Below in conjunction with specific embodiment, further illustrate the present invention.Should be understood that these embodiment only to be used to the present invention is described and be not used in and limit the scope of the invention.The experimental technique of unreceipted actual conditions in the following example, usually according to normal condition, or the condition of advising according to manufacturer.Ratio and per-cent are based on weight, unless stated otherwise.
Embodiment 1
The molecular sieve preparation
300mL water and 1200 gram 2M combined are placed in 40 ℃ the water-bath heating and stir.In this solution, add 40.0 gram ethylene oxide-propylene oxide copolymers, (available from Aldrich company, molecular-weight average 4000, be designated as S123, down together), continuing to be stirred to solution is clear solution, then 91.0mLTEOS (positive tetraethyl orthosilicate) dropwise is added drop-wise in the above-mentioned solution, after dropwising this solution stirring 20h is obtained white casse liquid, this mixture is joined in the teflon-lined crystallizing kettle 80 ℃ of following crystallization 24 hours. the solid matter of gained is filtered and washs to filtrate and do not have chlorion with the glass sand core funnel, behind 550 ℃ of thermal treatment 4h, obtain white powder.The mean pore size of gained mesoporous molecular sieve material is 6 ± 2nm, and specific surface area is 540m 2/ g, pore volume are 0.8 mL/g.
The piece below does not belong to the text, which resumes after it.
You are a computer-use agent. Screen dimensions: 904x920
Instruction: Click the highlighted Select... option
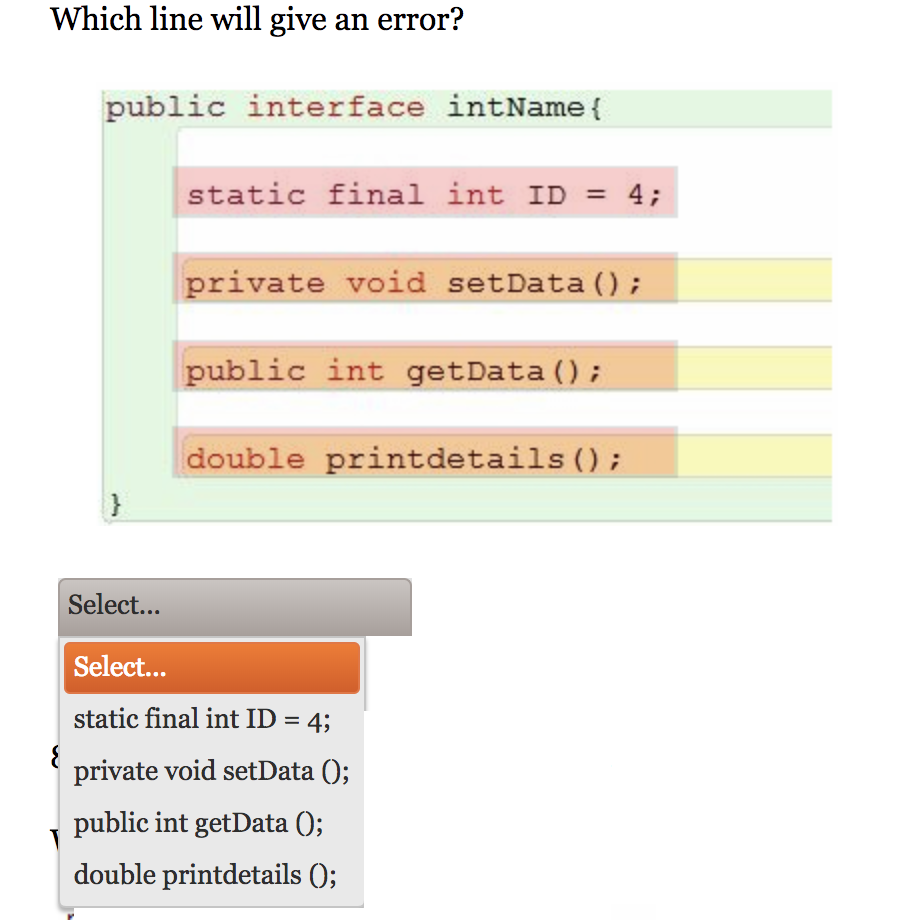[211, 667]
The dearsenic agent preparation
Take by weighing 1.29 gram Cu (NO 3) 23H 2O is dissolved in 100 gram water, adding above-mentioned carrier 10.00 restrains in the above-mentioned copper nitrate aqueous solution, stirring makes and mixes, and under agitation heating evaporates part moisture, can obtain light blue pulverulent solids thing, add the 2.00g pseudo-boehmite as the shaping structures agent after thorough mixing, extrusion moulding, the gained extrudate is after 120 ℃ of dryings, thermal treatment 6h under 350 ℃ of conditions promptly gets dearsenic agent again.
The dearsenification performance test
In the Erlenmeyer flask of 60mL, be weighed into the 1.0g catalyzer, add the petroleum naphtha (containing arsenic concentration is 500 μ g/mL) that 50mL is furnished with the triethyl arsine, the sealing of jumping a queue.Erlenmeyer flask is placed on 2 hours after-filtration of reaction in the homothermic oscillator, and filtrate is made the arsenic analysis on Content.According to People's Republic of China's petroleum chemical industry standard (SH/T0629-1996)--POTASSIUM BOROHYDRIDE-Silver Nitrate spectrophotometry carries out arsenic content analysis in the oil product medium, and the arsenic appearance of calculating dearsenic agent according to the concentration difference of front and back is the 21.1gAs/Kg dearsenic agent.
Embodiment 2
Take by weighing the 4.11g aluminum isopropylate, measure positive tetraethyl orthosilicate of 90.0mL and 100mLHCl solution (PH=1.5) and mix, get solution A with magnetic agitation.Take by weighing 40.0gS123 and be dissolved in 1500mL HCl solution (PH=1.5), get solution B with the magnetic agitation mixing.Under 40 ℃ water-baths and agitation condition, solution A is added drop-wise in the solution B, dropwising the back continue to stir after 5 hours and it to be transferred in the teflon-lined crystallizing kettle 100 ℃ of following crystallization 48 hours. with the solid matter of gained with the filtration of glass sand core funnel and wash to filtrate and do not have chlorion, behind 550 ℃ of thermal treatment 4h, obtain white powder, the mean pore size of gained mesoporous molecular sieve material is 7 ± 2nm, and specific surface area is 500m 2/ g, pore volume are 1.1mL/g.
Preparation of Catalyst and dearsenification evaluation are with embodiment 1, and it is the 22.47gAs/Kg dearsenic agent that arsenic holds.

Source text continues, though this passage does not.